Parsing options for your data source - Amazon Bedrock

Parsing options for your data source

Parsing refers to the interpretation of documents and their meaningful components. Amazon Bedrock Knowledge Bases offers the following options for parsing your data source during ingestion:

  • Amazon Bedrock default parser – Only parses text in your documents. This parser doesn't incur any usage charges.

  • Amazon Bedrock Data Automation (Preview) – A fully-managed service that effectively processes multimodal data, including both text and images, without the need to provide any additional prompting. For more information about this service, see Amazon Bedrock Data Automation.

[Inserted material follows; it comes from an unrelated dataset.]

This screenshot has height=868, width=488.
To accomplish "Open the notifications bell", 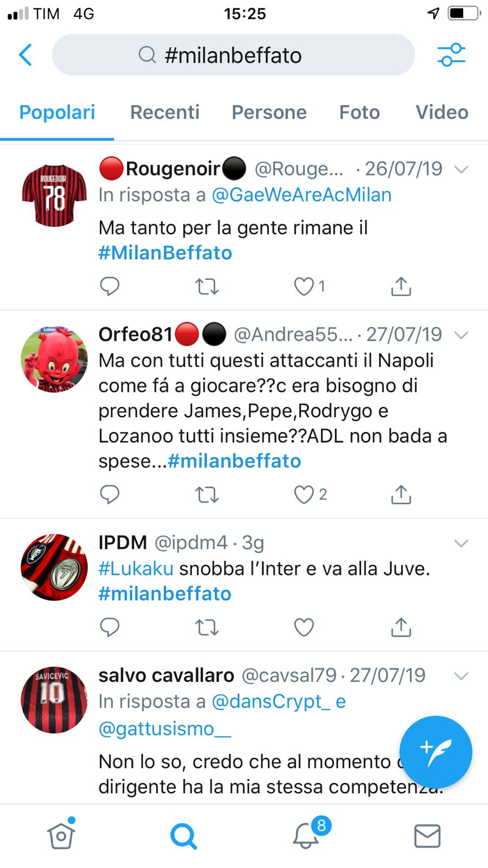I will 306,835.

  • Foundation models – Processes multimodal data, including both text and images, using a foundation model or inference profile. This parser provides you the option to customize the prompt used for data extraction. The cost of this parser depends on the number of tokens processed by the foundation model. For a list of models that support parsing of Amazon Bedrock Knowledge Bases data, see Supported models and Regions for parsing.

Note

If you choose a foundation model or Amazon Bedrock Data Automation for parsing and it fails to parse a file, the Amazon Bedrock default parser is used instead.

The following table summarizes file type support for each type of parser:

File types Extension Default parser Amazon Bedrock Data Automation Foundation model
Plain text (ASCII only) .txt Yes Yes Yes Yes Yes Yes
Markdown .md Yes Yes Yes Yes Yes Yes
HyperText Markup Language .html Yes Yes Yes Yes Yes Yes
Microsoft Word documents .doc/.docx Yes Yes Yes Yes Yes Yes
Comma-separated values .csv Yes Yes Yes Yes Yes Yes
Microsoft Excel spreadsheet .xls/.xlsx Yes Yes Yes Yes Yes Yes
Portable Document Format (PDF) .pdf Yes Yes Yes Yes Yes Yes
Images – JPEG/PNG format .jpeg, .png No No Yes Yes Yes Yes

When selecting how to parse your data, consider the following:

  • Whether your data is purely textual or if it contains multimodal data, such as images, graphs, and charts, that you want the knowledge base to be able to query.

  • Whether you want the option to customize the prompt that is used to instruct the model on how to parse your data.

  • The cost of the parser. For more information, see Amazon Bedrock Pricing.

There are limits for the types of files and total data that can be parsed using advanced parsing. For information about the file types for advanced parsing, see Supported document formats and limits for knowledge base data. For information about the total data that can be parsed using advanced parsing, see Amazon Bedrock endpoints and quotas in the AWS General Reference.

To learn how to configure how your knowledge base is parsed, see the connection configuration for a supported data source in Connect a data source to your knowledge base.